When we worship together as a church, our individual bodies are joined into a corporate body. Earlier in Colossians chapter 1, Paul talks about how we are the body of Christ. This is not just a metaphysical reality, but a tangible, physical one as well. This is perhaps best realized when the church sings. When a multitude of people join their voices together, individual physical sound waves unite and become one. Harmony of music is a physical manifestation of many becoming one. When churches do not sing, or sing songs that are hard for the average person to perform, or create an atmosphere where the corporate voice is diminished, the physical reality of our worship is lost. It is easy to use music to over spiritualize or intellectualize worship in an effort to achieve a sense of personal intimacy with Jesus, but when we do, we lose the manifestation of Christ himself here and now in the presence of his gathered people. Paul wants our singing to embrace the physical reality of the church, both individually and corporately. 

Third, singing involves your spirit. Paul says our hearts should be engaged in singing, not just our intellects and bodies. It is not enough to make noise and understand ideas, we are also supposed to sing from our hearts. Singing often leads our hearts away from selfish emotions and into ones that we ought to feel instead. This is what Paul is getting at in Colossians when he commands us to have thankful hearts while we sing. We often think or act like we have no control over what we feel, but Paul wants us to be able to choose what we cultivate in our hearts. Singing lets us express and choose the emotion we embody through song. Mr. Fred Rodgers understood this when he wrote the children’s song, What Do You Do With The Mad That You Feel:

“[…]It’s great to be able to stop
When you’ve planned a thing that’s wrong,
And be able to do something else instead
And think this song:

I can stop when I want to
Can stop when I wish
I can stop, stop, stop any time.
And what a good feeling to feel like this
And know that the feeling is really mine.
Know that there’s something deep inside[…]”

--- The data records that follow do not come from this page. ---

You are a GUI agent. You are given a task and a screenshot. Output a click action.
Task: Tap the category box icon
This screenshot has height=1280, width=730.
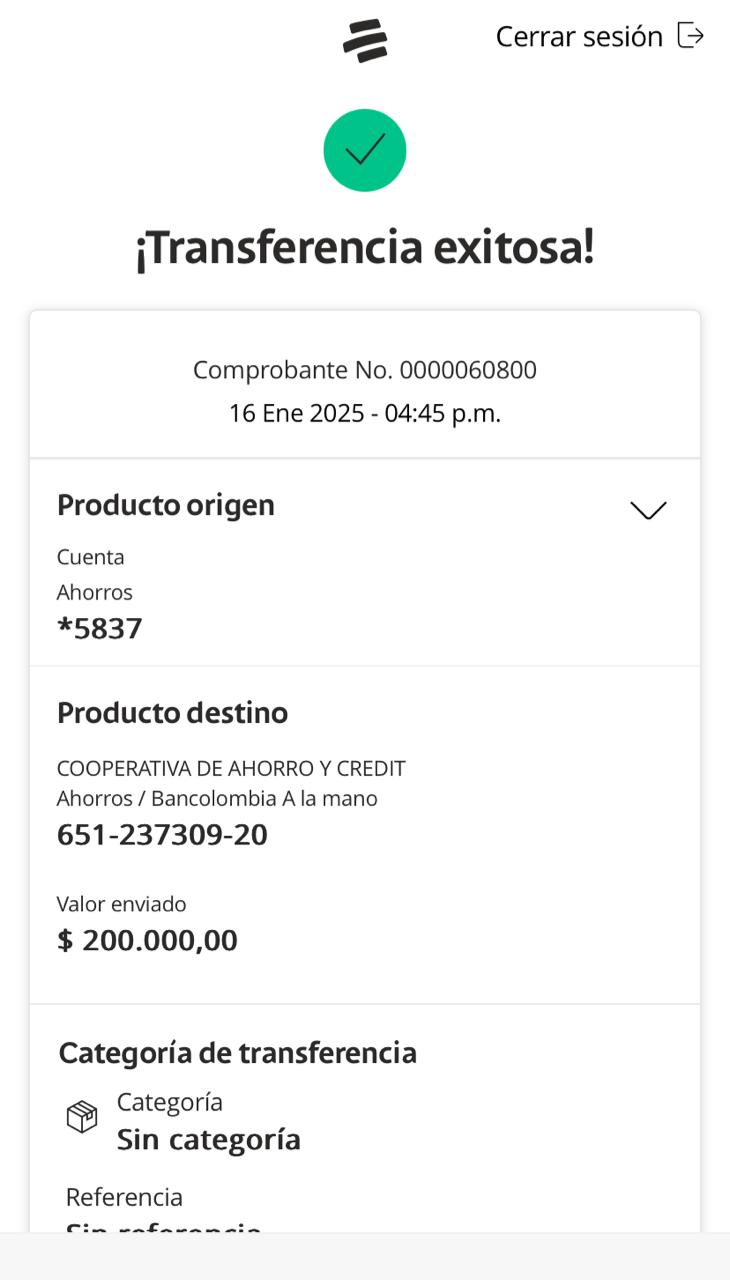click(82, 1116)
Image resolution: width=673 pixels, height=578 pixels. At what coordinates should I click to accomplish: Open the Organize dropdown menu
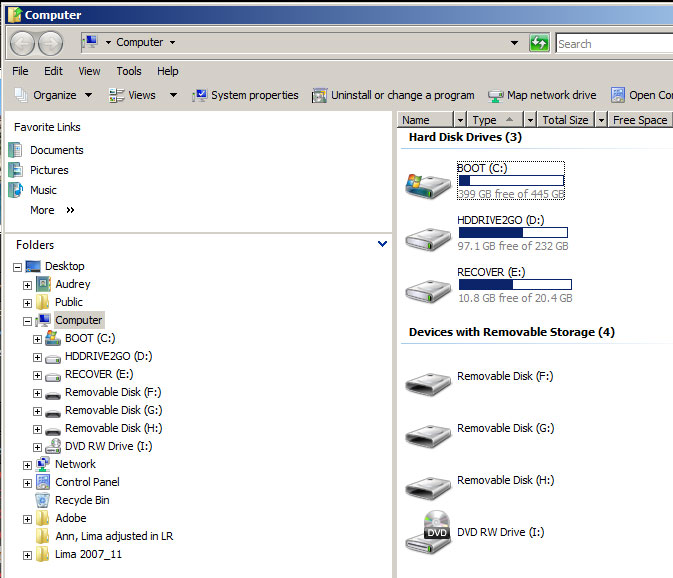(54, 95)
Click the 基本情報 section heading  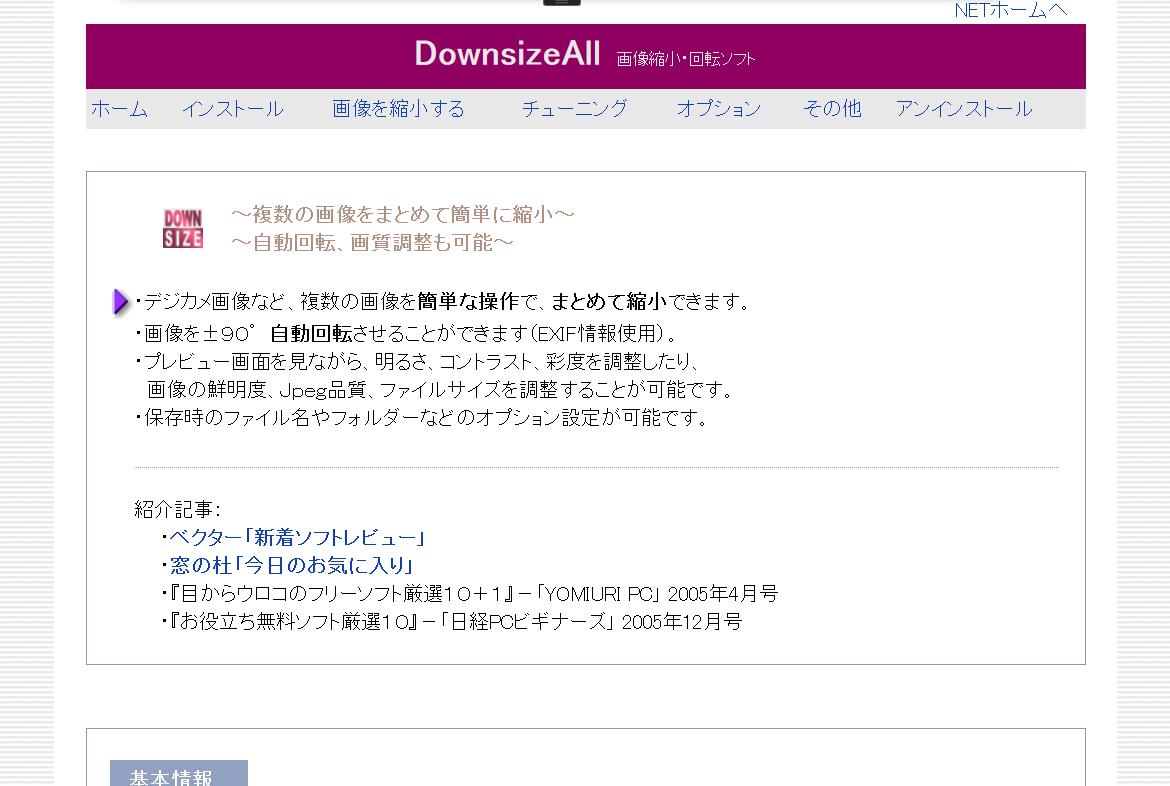[172, 776]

What Fred Rodgers is getting at is the fact that we can own our emotions through our actions. We do not need to be a slave to our feelings, but through our expression, we can lead our hearts. As we choose to express thankfulness while we sing, we may not always feel very authentic, but we are training our hearts to make room for thankfulness and we grow our capacity for its reality within us. 

Christ himself sang the Psalms and expressed a wide range of emotion through them. On the cross, he sang Psalm 22, crying out in anguish on our behalf. When Paul says to sing the Psalms, he meant all the Psalms, including the ones Christ sang in agony and despair. The Psalms deeply express a very wide range of emotion, not just joy and thankfulness. They are full of lament, anger, sorrow, despair, pain, joy, love, peace… For our worship to truly involve our spirits and not just our minds and bodies, we must include the full range of emotion in our singing. If Christians only sang happy or victorious songs, we would live skewed emotional lives. I have talked to many Christians who struggle to understand God in the midst of pain and sorrow. In part, this is because they have only sung songs about his glory or majesty. They need songs to sing that also include God’s sorrow over pain and his anger towards injustice. 

Singing has an amazing way of engaging every aspect of our beings; mind, body, and spirit. It is no wonder then, that both scripture and church tradition have highlighted it as an important means of uniting ourselves to Christ in worship.